## PROBLEM
For each line of the data below, copy it if it holds the word "computer".

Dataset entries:
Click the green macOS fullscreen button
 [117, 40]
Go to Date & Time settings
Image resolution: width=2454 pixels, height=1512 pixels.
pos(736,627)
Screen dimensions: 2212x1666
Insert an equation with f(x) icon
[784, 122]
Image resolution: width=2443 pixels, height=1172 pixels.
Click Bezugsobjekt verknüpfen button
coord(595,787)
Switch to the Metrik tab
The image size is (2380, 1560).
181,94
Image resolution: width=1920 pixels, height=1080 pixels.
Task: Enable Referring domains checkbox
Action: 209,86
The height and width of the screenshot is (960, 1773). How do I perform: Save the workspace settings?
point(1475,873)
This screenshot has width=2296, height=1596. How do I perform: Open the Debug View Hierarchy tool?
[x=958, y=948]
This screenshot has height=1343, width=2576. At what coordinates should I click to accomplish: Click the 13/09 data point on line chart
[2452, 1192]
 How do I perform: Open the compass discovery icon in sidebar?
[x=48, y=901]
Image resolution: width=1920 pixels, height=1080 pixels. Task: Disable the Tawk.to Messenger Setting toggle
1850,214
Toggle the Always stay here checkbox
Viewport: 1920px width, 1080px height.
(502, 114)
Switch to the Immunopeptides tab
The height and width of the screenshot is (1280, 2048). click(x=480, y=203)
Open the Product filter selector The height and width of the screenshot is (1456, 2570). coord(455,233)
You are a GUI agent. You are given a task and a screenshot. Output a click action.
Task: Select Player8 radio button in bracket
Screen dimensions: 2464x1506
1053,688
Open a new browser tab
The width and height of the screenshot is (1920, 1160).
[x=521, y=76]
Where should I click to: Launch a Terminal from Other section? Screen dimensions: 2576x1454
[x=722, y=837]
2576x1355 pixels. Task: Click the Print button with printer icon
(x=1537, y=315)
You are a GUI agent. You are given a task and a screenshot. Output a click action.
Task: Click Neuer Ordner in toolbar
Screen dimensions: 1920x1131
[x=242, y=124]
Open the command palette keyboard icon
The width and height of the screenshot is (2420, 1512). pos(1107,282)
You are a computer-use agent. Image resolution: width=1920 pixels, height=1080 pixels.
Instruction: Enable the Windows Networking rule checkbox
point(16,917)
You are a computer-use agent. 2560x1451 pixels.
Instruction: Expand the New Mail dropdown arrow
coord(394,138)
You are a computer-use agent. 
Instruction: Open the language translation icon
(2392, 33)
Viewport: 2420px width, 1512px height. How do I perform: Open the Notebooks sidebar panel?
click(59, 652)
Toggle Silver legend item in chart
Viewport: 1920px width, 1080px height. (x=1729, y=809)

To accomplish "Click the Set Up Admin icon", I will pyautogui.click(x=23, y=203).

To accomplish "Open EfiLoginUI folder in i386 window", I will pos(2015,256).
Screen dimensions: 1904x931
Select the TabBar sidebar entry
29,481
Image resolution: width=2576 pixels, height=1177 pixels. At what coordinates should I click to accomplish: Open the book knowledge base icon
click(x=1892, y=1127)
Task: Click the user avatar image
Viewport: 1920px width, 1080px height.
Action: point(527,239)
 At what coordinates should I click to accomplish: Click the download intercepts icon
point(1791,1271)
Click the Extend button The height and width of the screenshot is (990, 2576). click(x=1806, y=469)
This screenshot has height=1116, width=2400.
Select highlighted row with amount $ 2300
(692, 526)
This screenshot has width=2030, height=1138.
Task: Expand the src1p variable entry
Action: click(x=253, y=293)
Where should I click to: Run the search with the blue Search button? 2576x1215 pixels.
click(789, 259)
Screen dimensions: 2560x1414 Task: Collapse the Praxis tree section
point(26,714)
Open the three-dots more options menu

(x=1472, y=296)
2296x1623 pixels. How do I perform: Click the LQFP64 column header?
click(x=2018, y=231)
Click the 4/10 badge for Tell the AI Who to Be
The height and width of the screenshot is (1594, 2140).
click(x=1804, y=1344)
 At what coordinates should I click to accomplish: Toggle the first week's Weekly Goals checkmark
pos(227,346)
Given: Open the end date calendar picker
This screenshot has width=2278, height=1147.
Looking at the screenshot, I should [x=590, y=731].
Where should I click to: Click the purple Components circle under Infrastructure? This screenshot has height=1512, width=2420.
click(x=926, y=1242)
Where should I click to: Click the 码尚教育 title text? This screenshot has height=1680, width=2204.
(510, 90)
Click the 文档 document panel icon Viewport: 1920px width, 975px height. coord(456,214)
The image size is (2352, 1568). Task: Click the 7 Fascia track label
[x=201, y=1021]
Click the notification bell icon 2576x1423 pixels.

## THE COMPLETED TASK
You are a computer-use agent. Image resolution: width=1920 pixels, height=1080 pixels.
You are a computer-use agent. 2560x1451 pixels.
You are a computer-use agent. 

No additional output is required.